Concept of cashless economy

A cashless economy is an environment in which money is spent without being physically carried from one person to the other. The first issue in the cashless economy is the issue of electronic purse. This is electronic information that is transmitted to a device which reveals the information about how much a person has stored in the bank and how much he can spend.

The advantages of a cashless economy are enormous; cost of transportation and the danger of carrying large sum of money about will possibly reduce. The policy, it is claimed by the makers, will enhance the integration of our economy as presently 78.8 percent of the country’s rural populations are largely unbanked.  According to the CBN, this policy, when fully implemented therefore, will drive Nigerian’s huge informal economy which is driven by small scale farmers, traders, craftsmen and other types of small and medium sized businesses and eventually integrate it into the nation’s formal economy.

The move to use electronic cash, commonly dubbed “cashless” however, has its own challenges, which in Nigeria, appear to be accentuated by the perennial problem of inadequate physical and social infrastructure. The introduction of the policy in Nigeria therefore brings up issues that touch on security, privacy, crime and computerization. Societal acceptance of the policy is therefore critical to its sustenance or the tendency to rebel against it by the common man on the street becomes imminent. However, as the financial institutions have implemented such things as debit cards, credit cards, internet banking, etc, it has slowly brought society into the acceptance zone whereby another step could be taken. Without society being able to understand the pros and cons of electronic cash, the full benefit of the cashless society may never be realized.

The cashless policy will potentially result in an extensive application of computer technology in the financial system, as technologies are developing rapidly on the transfer of funds from one place to another. This places the Computer Professional Registration Council at the centre of control and regulation of the emerging technology in our economy.

It has been argued that cashless transactions are viable and more secured mode of payment in any economy. Currently, about 63.7 per cent of Nigerians do not have bank accounts but the new initiative would enhance banking habit among individuals, especially among the rural dwellers so that they can easily transfer money to their people wherever they might be. The high cost of minting the Naira has also necessitated an alternative economic system where less or no cash is required for various transactions. Specifically, the average cost of producing a naira note is about N4.00. Producing N1 billion notes of Nigerian Naira, therefore, means spending N4billion. Hence the cashless policy introduction by CBN to reduce the cost involved in minting the naira as much as possible.

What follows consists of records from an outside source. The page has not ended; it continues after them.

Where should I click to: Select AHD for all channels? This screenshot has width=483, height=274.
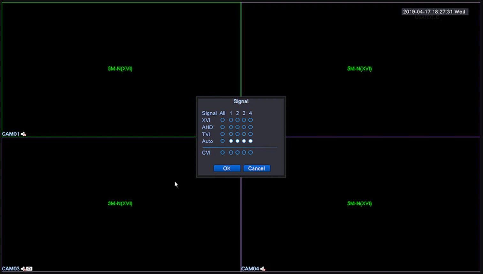(x=223, y=127)
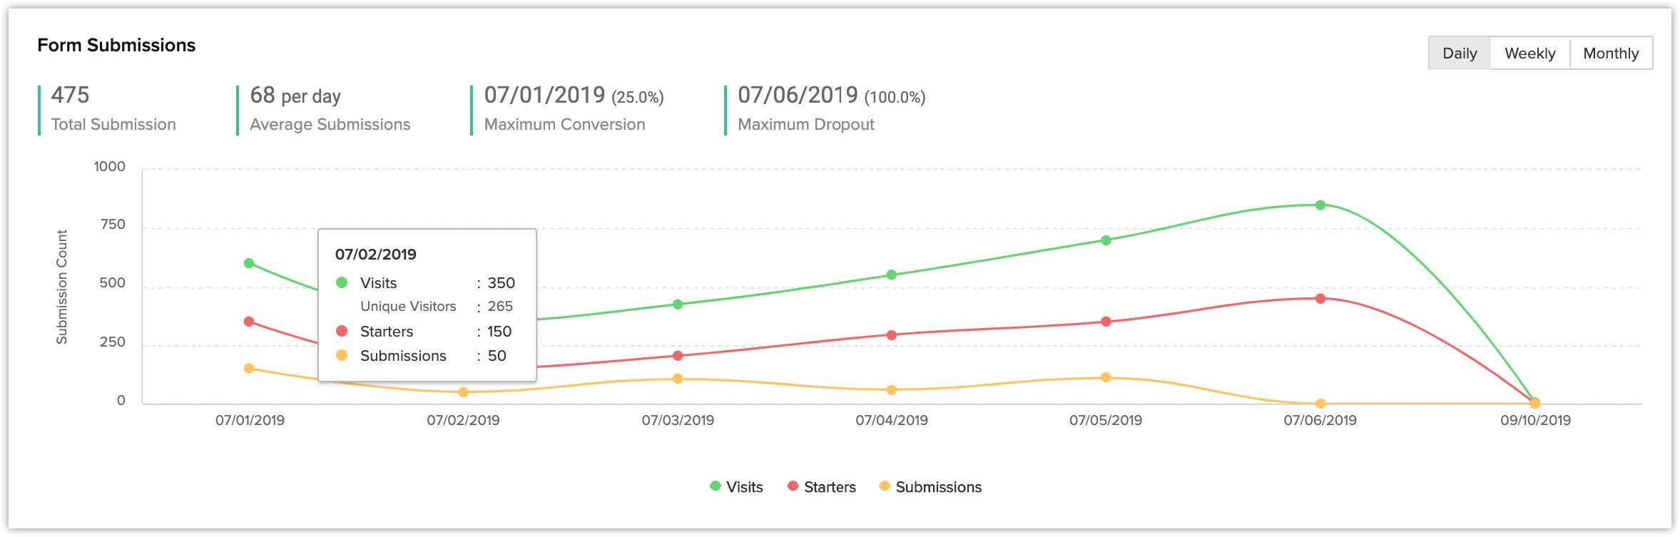The height and width of the screenshot is (537, 1680).
Task: Click the Submissions point on 07/06/2019
Action: click(1320, 404)
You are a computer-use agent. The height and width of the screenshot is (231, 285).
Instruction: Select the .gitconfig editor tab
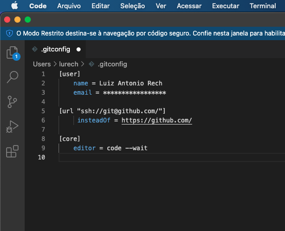coord(55,49)
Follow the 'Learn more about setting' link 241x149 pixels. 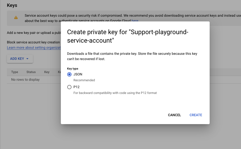[x=34, y=48]
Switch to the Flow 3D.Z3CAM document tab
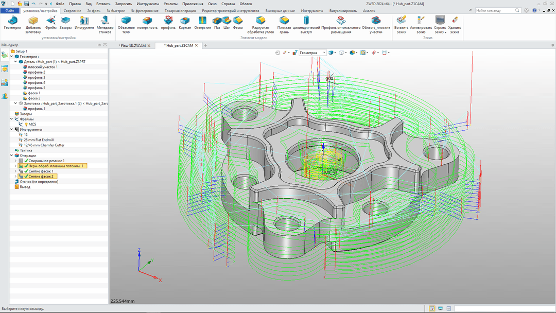 [131, 45]
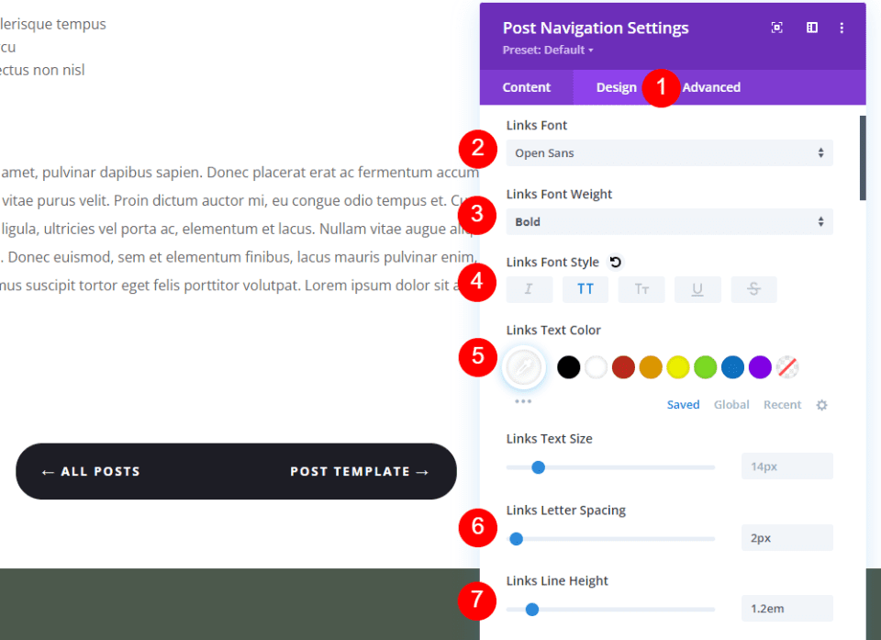Switch to the Content tab
This screenshot has width=881, height=640.
tap(527, 87)
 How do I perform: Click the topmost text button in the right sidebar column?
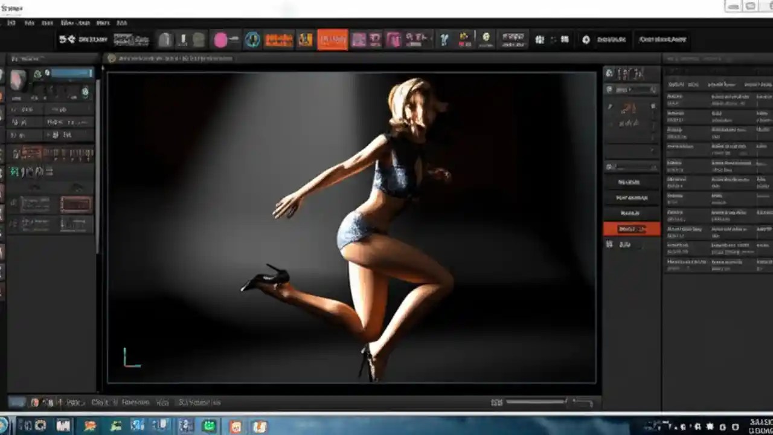(632, 181)
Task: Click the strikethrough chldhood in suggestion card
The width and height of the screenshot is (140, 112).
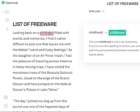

This latest development, according to the apex financial regulatory authority is therefore, coming on the heels of increasing dominance of cash in the economy with its implication for cost of cash management to the banking industry, security, money laundering, among others. The cashless policy itself is the trend in most countries of the world. Almost all the central banks across Africa are bracing up for a cashless economy because almost all African countries have the same problems associated with cash based economy. There is slow processing time involved in counting and queuing for deposits in the bank.

In the other way round, the Naira is not durable and security of handling cash is not guaranteed. Cash is difficult to document because it is difficult to capture all the money in the financial system. About two years ago, a World Bank study revealed that about $10 billion cash transactions that move just between Nigeria, Ghana and Cote de Voire shows no clue about how it comes and how it goes. The transactions were not recorded or reported anywhere in our system. This means government cannot even plan based on that. A cash-based economy encourages money laundering activities. There is also a high level of tax evasion in such an economy.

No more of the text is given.